In case this helps anyone else, I wrote a quick function to create a 64-bit key from three <2^21 unsigned integers:
function [key] = to_key(face)
key = uint64(bitsll(face(1), 42) + bitsll(face(2), 21) + rand(face(3),1));
end
Q: From #Dennis - why not use logical indexing?
Let's test it!
% Generate a million random integers between 0 and 1000
>> M = int32(floor(rand(10000000,4)*1000));
% Find a point to look for
>> search = M(500000,1:3)
search =
850 910 581
>> tic; idx = M(:,1)==search(1) & M(:,2)==search(2)&M(:,3)==search(3); toc;
Elapsed time is 0.089801 seconds.
>> M(idx,:)
ans =
850 910 581 726
Unfortunately this takes 89801us, which is 1632x slower than my existing solution (55us)! It would take 2.5 hours to run this a million times!
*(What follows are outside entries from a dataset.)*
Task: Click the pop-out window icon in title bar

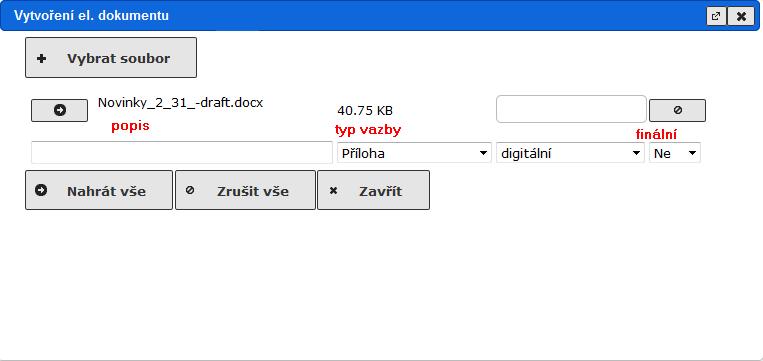Action: 716,16
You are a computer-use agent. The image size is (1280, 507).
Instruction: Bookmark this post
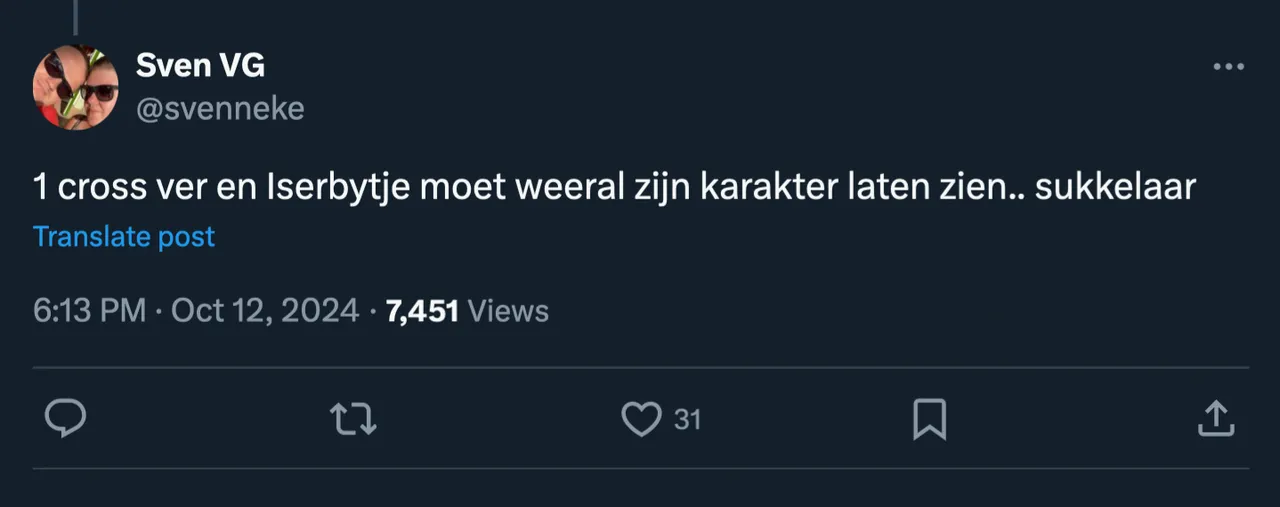929,419
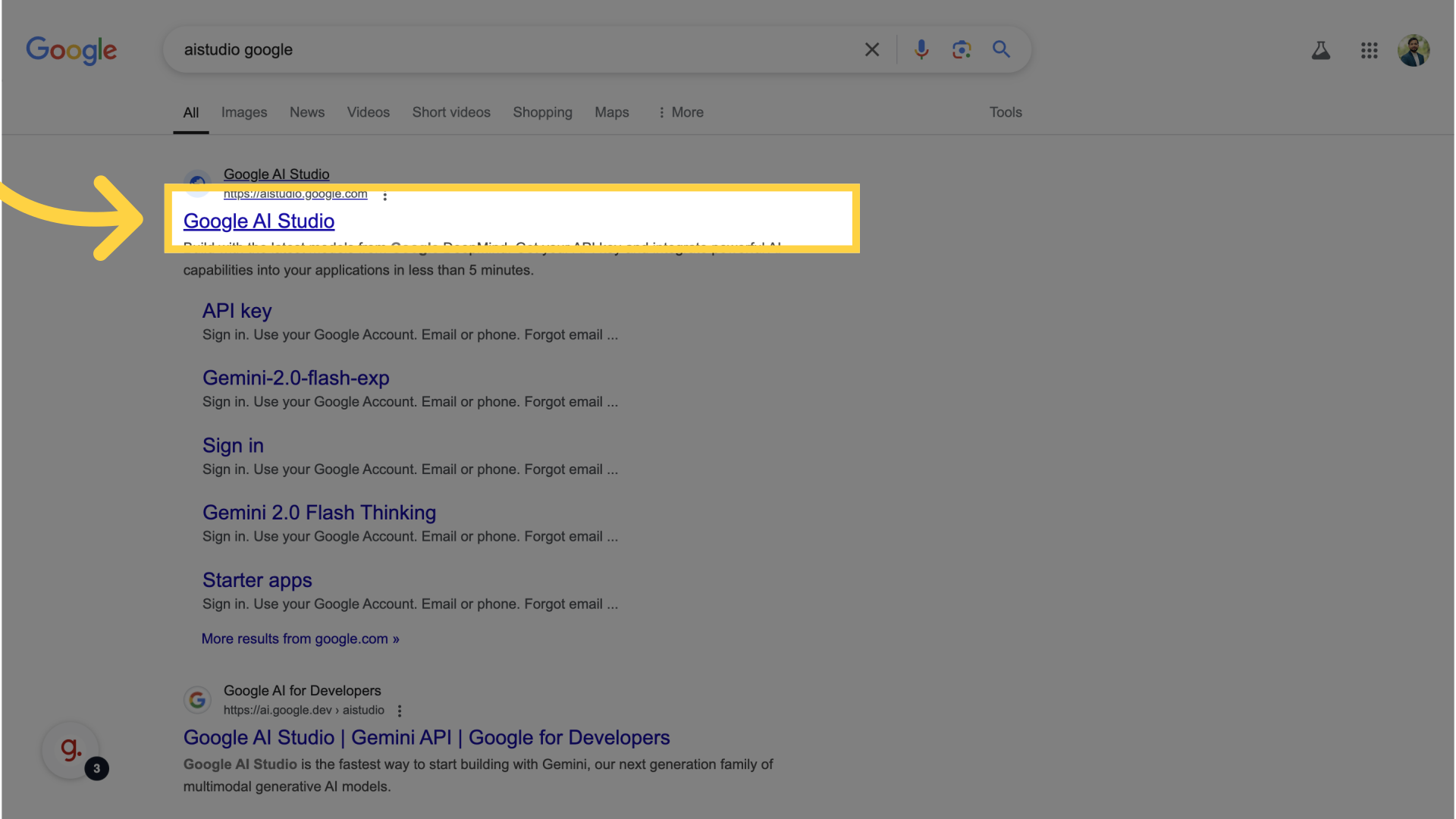Open Search Labs flask icon

[1321, 51]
We could try filtering M after each search:
>> tic; idx1=M(:,1)==search(1); N=M(idx1,:); idx2=N(:,2)==search(2); N2=N(idx2,:); idx3 = N2(:,3)==search(3); toc;
Elapsed time is 0.038272 seconds.
This is a little faster, but still 696x slower than using Map.
I've been thinking about this some more, and I've decided to profile the speed of re-generating some of the data on the fly from a single key lookup - it might be faster than a 3 key lookup, given the potential problems with this approach.
I'm guessing this question is related to your previous question about tetrahedron faces. I still suggest you should try the sparse storage and sparse matrix-vector multiplication for that purpose:
size(spA)
ans =
1244810 1244810
tic;
vv = spA*v;
idx = find(vv);
toc;
Elapsed time is 0.106581 seconds.
This is just timing analysis, see my previous answer about how to implement it in your case. Before you move to CUDA and do complicated stuff, check out simpler options.
Given the attention this question has already received it feels like this answer is too simple, but why don't you just do it like this:
M=[1:6; 2:7; 3:8; 4:9]'; %Some matrix that contains key 1 2 3, corresponding value is 4
idx=M(:,1)==1&M(:,2)==2&M(:,3)==3;
M(idx,4)
This should evaluate quite fast, even if M is 1 million x 4.